------ ROWS ------

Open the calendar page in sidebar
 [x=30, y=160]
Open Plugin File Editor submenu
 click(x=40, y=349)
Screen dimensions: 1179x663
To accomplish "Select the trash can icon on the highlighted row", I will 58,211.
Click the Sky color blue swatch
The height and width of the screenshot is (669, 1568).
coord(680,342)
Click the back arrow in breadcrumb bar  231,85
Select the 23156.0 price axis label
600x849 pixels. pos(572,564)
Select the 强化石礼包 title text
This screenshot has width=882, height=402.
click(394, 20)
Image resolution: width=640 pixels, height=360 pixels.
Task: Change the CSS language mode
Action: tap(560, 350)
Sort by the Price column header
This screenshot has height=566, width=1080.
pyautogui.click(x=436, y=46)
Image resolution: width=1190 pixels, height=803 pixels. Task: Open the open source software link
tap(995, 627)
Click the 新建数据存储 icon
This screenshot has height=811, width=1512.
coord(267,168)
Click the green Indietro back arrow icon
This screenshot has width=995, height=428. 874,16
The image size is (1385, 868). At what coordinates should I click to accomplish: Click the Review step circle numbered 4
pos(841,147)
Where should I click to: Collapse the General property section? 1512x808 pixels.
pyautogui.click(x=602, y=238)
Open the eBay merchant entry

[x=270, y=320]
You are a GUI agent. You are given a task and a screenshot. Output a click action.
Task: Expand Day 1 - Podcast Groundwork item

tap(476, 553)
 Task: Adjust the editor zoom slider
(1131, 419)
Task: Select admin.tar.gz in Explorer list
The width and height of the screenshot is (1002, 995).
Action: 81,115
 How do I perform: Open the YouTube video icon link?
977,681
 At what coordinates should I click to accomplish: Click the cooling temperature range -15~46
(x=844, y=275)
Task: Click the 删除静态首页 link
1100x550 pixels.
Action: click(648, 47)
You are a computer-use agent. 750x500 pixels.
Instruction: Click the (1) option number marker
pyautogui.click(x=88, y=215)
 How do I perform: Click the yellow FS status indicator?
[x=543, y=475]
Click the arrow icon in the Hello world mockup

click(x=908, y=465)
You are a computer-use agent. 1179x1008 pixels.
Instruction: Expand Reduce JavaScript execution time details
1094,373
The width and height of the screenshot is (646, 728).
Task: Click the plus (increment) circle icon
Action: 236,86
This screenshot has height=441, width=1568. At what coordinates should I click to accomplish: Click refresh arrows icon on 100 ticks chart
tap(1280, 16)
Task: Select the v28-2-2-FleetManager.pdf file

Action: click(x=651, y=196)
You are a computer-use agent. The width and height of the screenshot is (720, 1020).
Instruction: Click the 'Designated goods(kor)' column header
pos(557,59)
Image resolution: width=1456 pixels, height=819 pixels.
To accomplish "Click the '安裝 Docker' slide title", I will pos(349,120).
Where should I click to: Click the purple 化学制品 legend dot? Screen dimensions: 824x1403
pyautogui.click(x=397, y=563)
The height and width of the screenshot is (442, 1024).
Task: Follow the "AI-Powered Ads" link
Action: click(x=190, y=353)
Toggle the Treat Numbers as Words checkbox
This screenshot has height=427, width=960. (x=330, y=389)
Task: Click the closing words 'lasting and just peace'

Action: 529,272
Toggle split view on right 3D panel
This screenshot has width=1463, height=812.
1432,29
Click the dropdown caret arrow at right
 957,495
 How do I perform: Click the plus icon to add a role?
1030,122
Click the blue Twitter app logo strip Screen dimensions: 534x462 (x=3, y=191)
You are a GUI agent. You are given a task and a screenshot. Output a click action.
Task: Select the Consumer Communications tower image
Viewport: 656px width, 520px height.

------

Pick out every line in the records above that contains the word "header", and copy each of those lines in full.

## OUTPUT BELOW
Sort by the Price column header
Instruction: Click the 'Designated goods(kor)' column header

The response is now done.